Pfefferminzia: Das DIW hat jüngst eine Untersuchung veröffentlicht, die zeigt, dass baldige Rentner auf deutliche Lebensstandard-Lücken zusteuern. Auch mit privater Vorsorge und Riester- und Rürup-Renten könnte man das Problem allenfalls leicht abmildern, heißt es dort. Steckt die Altersvorsorge der Deutschen in der Krise?

Thomas Pollmer, Leiter Produktmanagement Leben, Continentale: Ja, das tut sie in Teilen sicherlich. Die Frage ist jedoch, wo man die Ursache für diese Krise suchen muss? Würde ein weiteres Produktkonzept für die Altersvorsorge irgendetwas ändern? Sicherlich nicht unbedingt an der Einstellung und der Motivation der Menschen, Altersvorsorge zu betreiben und mehr Kapital für die eigene Absicherung aufzuwenden. Ist denn wirklich die Angebotsvielfalt das Problem oder nicht vielleicht eher das unzureichende Bewusstsein zum Bedarf für private Altersvorsorge? Und wie positioniert sich eigentlich die Politik in Berlin, um diesen Bedarf zu kommunizieren? Die Deutschen scheinen ja die Anforderungen an ihre Vorsorge systematisch zu unterschätzen – sonst würden mit Sicherheit nicht so viele der eingangs erwähnten Bald-Rentner ein Problem haben.
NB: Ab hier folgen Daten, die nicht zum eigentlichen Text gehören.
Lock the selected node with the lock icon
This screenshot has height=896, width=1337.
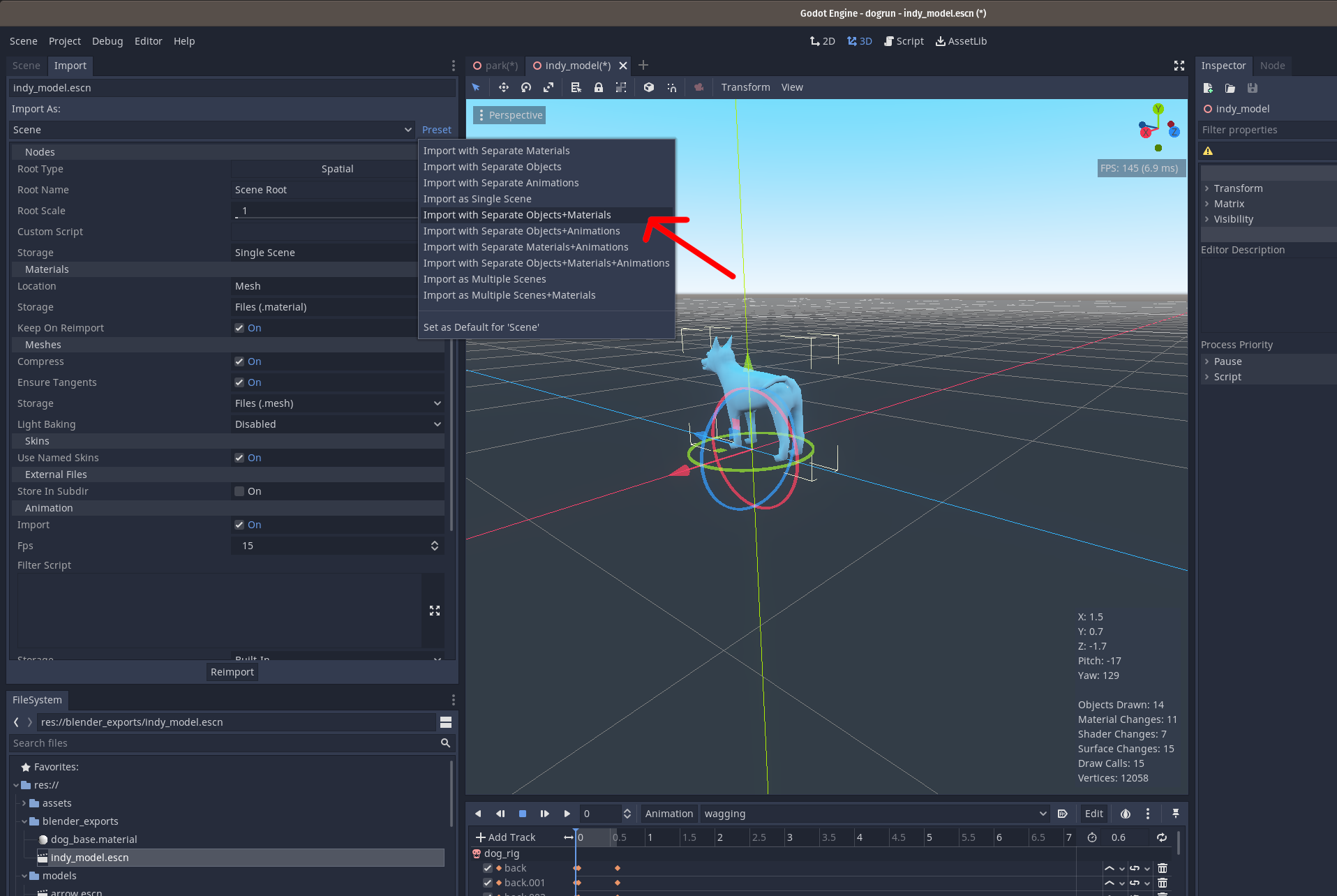click(598, 87)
Thomas Pollmer, Continentale

Guntram Overbeck, Leiter Produktsteuerung Leben, Helvetia: Das Problem ist vor allem hausgemacht – und zwar von der Politik EU-weit. Die Niedrigzinspolitik hat zur Folge, dass die ältere Generation aufgrund klassischer Verträge nun diese Schwierigkeiten hat. Zugleich besteht hierzulande der Irrglaube, dass Aktien Teufelszeug seien – man sieht das sinnbildlich bei der Riester-Rente und in der betrieblichen Altersversorgung (bAV), wo es nach wie vor die verpflichtende Beitragsgarantie gibt. Anlageformen, die auch in der Niedrigzinsphase noch gute Erträge bringen, werden leider in die Ecke gestellt. Gleichwohl war auch die Versicherungsbranche viel zu lange zu garantieorientiert.
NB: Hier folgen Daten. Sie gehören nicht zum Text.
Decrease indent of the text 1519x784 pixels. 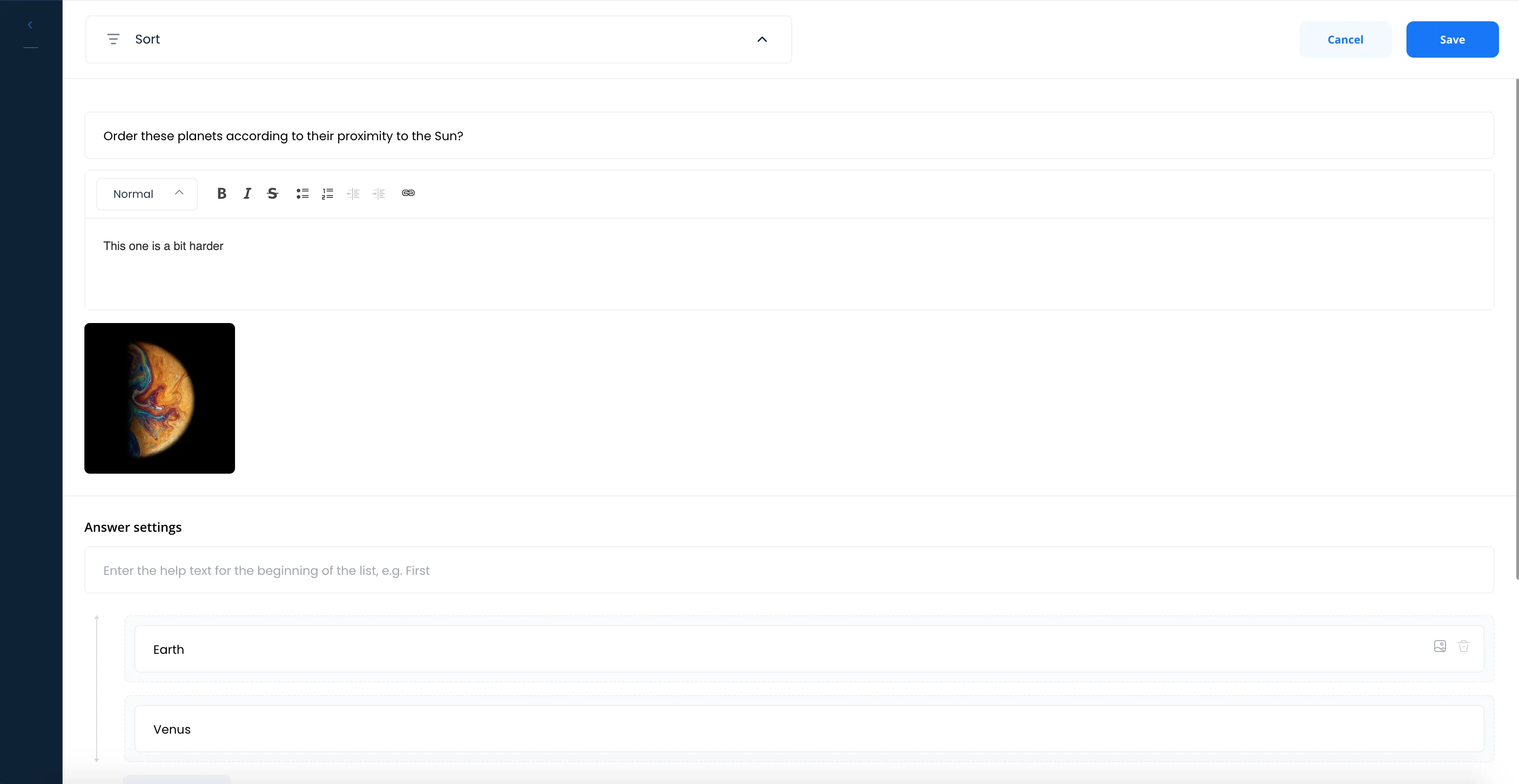pos(353,193)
Malte Wolter, Produktmanager für geförderte Vorsorge, Condor: Wir denken hierzulande in der Altersvorsorge normalerweise immer an staatliche Unterstützung. Wir haben aber das Problem, die Geringverdiener und die gebrochen Erwerbstätigen zu erreichen. Deutschland hat in Europa gewisser Weise eine Sonderstellung, denn hier gibt es etwa für Selbstständige keine Verpflichtung zur Altersvorsorge. Da kommt eine ganze Menge auf uns zu – zumal die Konjunktur nicht ewig gut laufen wird. Für diese gesellschaftlichen Gruppen existieren bislang leider keine adäquaten Rahmenbedingungen. Ja, es gibt die Rürup-Rente, die wird aber viel zu wenig genutzt. In der betrieblichen Altersversorgung wurde das Thema immerhin angegangen – jetzt muss man abwarten, was daraus wird.
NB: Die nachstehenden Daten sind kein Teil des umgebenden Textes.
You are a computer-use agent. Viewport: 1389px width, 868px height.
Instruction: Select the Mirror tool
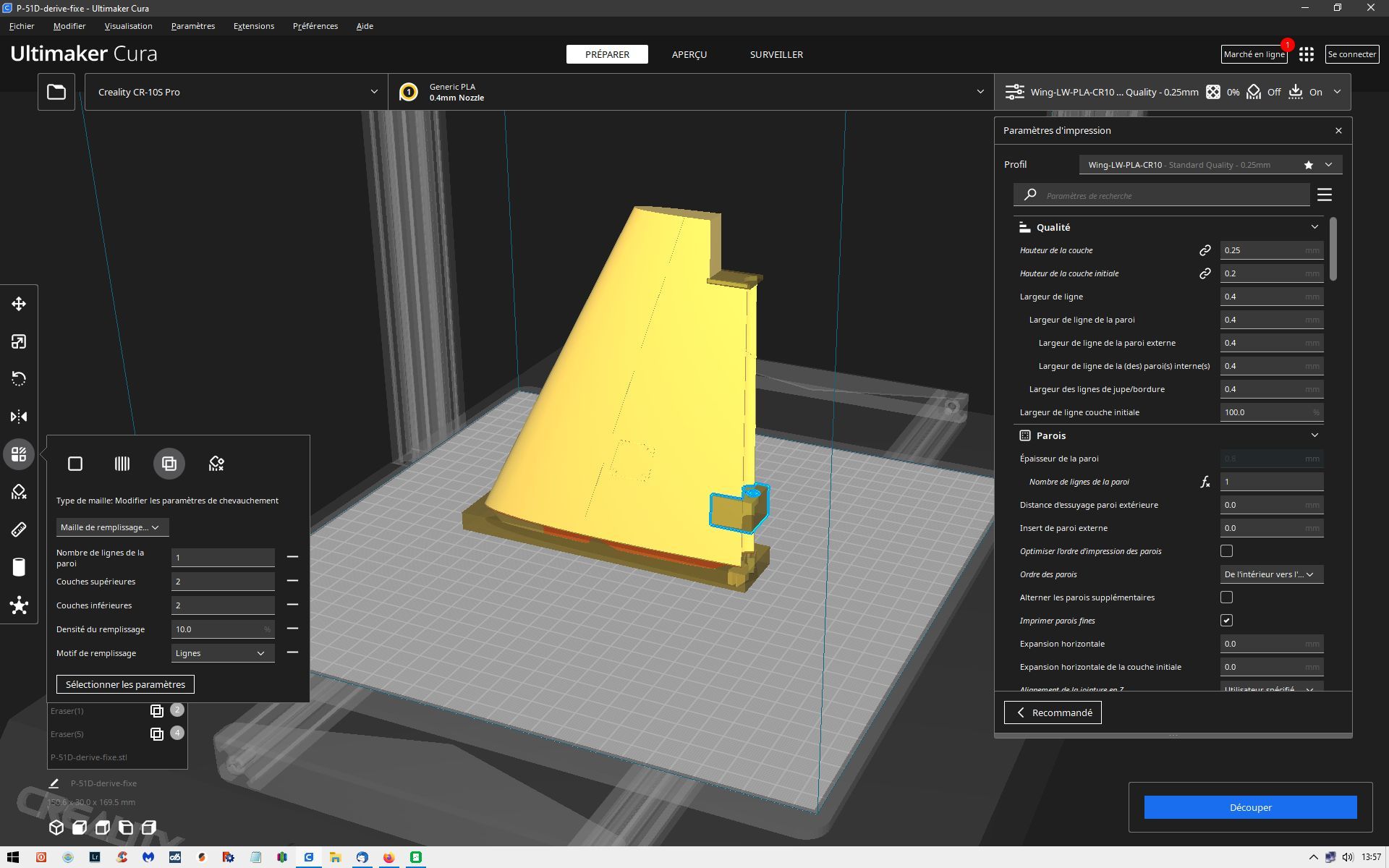19,417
Guntram Overbeck, Helvetia

Michael Hinz, Marktmanager Freie Vertriebe der Signal Iduna: Sie fragten eingangs, ob die Altersvorsorge der Deutschen in einer Krise steckt? Das würde ich verneinen, aber die Art des Sparens steckt sehr wohl in einer Krise. Die Deutschen suchen sich leider zu oft die falschen Instrumente zum Sparen aus. Vom Geldvermögen der Bürger in Höhe von 5,8 Billionen Euro sind allein 2,3 Billionen Euro in Sparanlagen investiert – davon allein 500 Milliarden Euro in Tagesgeldkonten. Zwar liegen gut 2,1 Billionen Euro bei Versicherungen und Pensionskassen, trotzdem steckt noch viel zu viel Geld in unrentablen Anlagen, die überhaupt nicht geeignet sind für die Altersvorsorge. Das ist definitiv ein Beraterthema.